Bangladesh has an extensive primary healthcare network down to the domiciliary level. The sub-district level network consists of a hospital at the sub-district level, clinics at the union level, community clinics at the grassroots level of an area of about 6-10,000 populations, and approximately 50 domiciliary workers. This primary healthcare network is mostly engaged with delivering reproductive, maternal, newborn, child, and adolescent health (RMNCAH) services although recent efforts have been made to streamline NCD-related services in the primary healthcare settings.

Patient flow in NCD management model

Under the non-communicable disease control (NCDC) operational plan of the 4th sector program (known as HPNSP), the concerning program has established NCD corners at the sub-district hospitals, developed an NCD management model. The model follows the National Guidelines for Hypertension and Diabetes Mellitus Management in Primary Health Care which was adapted from the WHO’s Package of Essential Non-Communicable (PEN) protocol to guide screening of the high-risk populations, assessment and management of HTN, DM, and high blood cholesterol, and task sharing through a team-based approach. To date, this model has already been implemented in 100 sub-districts.

However, one of the major concerns of the NCD management model is to establish a functional referral linkage along the pathway from the community up to the sub-district hospital. As NCD management includes long-term services to a client, effective client-tracking and medicine-refilling mechanisms need to be in place. above all of these, a client registration system along with the capability to maintain individual-level longitudinal service records is essential.
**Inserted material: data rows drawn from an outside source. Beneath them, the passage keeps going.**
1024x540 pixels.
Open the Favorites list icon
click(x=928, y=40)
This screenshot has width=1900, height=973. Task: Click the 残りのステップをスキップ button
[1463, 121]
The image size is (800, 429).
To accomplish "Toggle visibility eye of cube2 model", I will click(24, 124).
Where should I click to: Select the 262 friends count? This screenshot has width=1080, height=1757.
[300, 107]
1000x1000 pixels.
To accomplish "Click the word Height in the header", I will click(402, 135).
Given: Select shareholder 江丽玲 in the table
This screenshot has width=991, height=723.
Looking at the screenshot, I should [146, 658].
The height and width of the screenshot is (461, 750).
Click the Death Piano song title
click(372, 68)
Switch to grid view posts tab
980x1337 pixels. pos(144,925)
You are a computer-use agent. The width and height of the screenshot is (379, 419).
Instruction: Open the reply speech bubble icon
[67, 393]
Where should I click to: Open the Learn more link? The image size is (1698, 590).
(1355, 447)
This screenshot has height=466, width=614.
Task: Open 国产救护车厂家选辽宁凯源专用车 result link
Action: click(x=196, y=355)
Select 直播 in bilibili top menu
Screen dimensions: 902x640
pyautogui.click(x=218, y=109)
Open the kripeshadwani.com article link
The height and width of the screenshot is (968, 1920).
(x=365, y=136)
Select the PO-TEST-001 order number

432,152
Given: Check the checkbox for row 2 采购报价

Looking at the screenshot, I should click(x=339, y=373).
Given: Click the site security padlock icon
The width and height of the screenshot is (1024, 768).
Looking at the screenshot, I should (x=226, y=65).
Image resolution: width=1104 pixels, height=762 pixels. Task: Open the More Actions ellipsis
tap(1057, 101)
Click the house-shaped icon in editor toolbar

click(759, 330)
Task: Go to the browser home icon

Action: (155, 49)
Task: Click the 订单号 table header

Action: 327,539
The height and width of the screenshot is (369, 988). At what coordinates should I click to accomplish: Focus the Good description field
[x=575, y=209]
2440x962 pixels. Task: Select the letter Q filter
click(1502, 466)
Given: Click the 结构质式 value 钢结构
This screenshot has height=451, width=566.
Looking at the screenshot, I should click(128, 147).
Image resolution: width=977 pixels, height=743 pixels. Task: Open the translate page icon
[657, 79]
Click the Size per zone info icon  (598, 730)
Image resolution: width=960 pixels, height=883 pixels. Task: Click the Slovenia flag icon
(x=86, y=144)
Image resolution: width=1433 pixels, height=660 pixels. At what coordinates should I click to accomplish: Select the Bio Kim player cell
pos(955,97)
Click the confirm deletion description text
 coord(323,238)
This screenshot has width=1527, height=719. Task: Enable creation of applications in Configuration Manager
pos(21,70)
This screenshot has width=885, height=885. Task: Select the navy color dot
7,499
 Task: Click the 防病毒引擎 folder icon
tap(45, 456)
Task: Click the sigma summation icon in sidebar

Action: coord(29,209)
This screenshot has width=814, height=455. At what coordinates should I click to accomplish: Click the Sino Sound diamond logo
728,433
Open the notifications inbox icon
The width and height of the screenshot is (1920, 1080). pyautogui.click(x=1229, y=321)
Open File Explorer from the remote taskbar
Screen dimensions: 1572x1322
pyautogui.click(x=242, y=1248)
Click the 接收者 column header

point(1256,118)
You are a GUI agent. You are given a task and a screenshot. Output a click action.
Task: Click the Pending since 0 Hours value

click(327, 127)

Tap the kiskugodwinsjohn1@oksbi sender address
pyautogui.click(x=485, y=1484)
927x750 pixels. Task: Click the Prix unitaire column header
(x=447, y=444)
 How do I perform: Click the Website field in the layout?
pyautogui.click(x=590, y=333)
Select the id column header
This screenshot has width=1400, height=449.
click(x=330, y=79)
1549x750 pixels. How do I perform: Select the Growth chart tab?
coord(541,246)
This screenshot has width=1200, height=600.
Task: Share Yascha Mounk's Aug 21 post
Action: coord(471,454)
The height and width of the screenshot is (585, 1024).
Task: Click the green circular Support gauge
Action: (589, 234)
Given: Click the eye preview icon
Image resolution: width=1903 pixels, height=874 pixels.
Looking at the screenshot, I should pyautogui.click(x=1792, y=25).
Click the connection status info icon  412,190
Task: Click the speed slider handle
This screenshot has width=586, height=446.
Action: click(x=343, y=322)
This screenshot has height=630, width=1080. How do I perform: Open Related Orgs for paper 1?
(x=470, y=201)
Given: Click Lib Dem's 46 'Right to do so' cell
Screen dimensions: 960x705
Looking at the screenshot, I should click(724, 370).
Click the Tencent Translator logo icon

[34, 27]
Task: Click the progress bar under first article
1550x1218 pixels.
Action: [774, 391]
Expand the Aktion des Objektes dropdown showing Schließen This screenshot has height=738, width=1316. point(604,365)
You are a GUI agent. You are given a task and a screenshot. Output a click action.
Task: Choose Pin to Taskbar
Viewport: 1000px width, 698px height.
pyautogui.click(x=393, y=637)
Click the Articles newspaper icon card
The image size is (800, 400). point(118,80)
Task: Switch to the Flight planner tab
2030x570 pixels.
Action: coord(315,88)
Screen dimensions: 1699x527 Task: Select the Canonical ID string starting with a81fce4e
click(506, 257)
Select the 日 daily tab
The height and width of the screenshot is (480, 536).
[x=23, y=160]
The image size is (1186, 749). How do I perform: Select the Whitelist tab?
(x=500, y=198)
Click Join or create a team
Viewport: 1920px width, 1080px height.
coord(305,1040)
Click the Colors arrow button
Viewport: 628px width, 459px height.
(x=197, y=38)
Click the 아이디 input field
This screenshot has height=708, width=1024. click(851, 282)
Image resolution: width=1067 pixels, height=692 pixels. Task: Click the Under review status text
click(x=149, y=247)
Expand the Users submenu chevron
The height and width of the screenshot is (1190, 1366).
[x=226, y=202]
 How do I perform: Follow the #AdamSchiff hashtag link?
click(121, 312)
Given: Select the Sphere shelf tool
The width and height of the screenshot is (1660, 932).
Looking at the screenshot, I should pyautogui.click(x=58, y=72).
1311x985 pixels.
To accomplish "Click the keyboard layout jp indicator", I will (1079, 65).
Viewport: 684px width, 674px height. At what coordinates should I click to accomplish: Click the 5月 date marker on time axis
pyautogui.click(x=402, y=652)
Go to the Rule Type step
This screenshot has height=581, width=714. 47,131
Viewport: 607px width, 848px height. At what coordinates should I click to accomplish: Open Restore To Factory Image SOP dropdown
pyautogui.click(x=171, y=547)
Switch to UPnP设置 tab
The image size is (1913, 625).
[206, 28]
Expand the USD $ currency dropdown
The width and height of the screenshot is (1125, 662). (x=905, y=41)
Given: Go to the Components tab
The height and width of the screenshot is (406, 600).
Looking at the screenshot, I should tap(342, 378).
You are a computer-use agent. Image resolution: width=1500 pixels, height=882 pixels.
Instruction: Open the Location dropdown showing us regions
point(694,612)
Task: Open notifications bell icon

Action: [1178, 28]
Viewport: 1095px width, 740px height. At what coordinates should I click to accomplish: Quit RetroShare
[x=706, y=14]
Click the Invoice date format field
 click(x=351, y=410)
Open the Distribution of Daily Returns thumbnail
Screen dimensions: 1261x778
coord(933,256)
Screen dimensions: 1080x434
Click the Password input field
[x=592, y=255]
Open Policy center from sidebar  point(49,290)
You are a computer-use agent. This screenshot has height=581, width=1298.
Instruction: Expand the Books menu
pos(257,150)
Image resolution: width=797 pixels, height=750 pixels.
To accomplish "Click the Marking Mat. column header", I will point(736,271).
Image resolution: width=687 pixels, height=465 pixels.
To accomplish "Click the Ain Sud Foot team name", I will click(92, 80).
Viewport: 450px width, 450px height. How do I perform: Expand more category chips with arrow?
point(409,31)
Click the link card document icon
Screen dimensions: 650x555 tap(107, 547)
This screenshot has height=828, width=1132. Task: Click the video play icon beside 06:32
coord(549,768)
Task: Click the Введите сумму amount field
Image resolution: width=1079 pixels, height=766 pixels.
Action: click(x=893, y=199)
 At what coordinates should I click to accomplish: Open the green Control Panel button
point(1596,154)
NCD management at primary care settings

To improve the NCD management model, the NCDC program of the Directorate General of Health Services (DGHS) with support from the Research for Decision Makers (RDM) project of the United States Agency for International Development (USAID), and technical assistance from icddr,b digitized the service delivery processes. This electronic NCD management system has connected community workers through the first-line facility to the sub-district hospital. It starts with registering the target population at the household level and screening them for potential NCD clients.

Thereafter, the potential clients are referred to the first-line facility for initial screening and counseling followed by a further referral to the sub-district hospital for a full investigation, medication, and counseling by designated physicians and health professionals.

Following successful testing of the system in one union, the electronic NCD system was piloted in 3 sub-districts (Baraigram, Kotchandpur, and Saturia) with support from the USAID. Later on, JICA has rolled-out the system in their project areas where icddr,b provided the technical support. Currently, the NCDC program has taken up the responsibility to scale it up in at least 100 more Upazilas by the current sector program.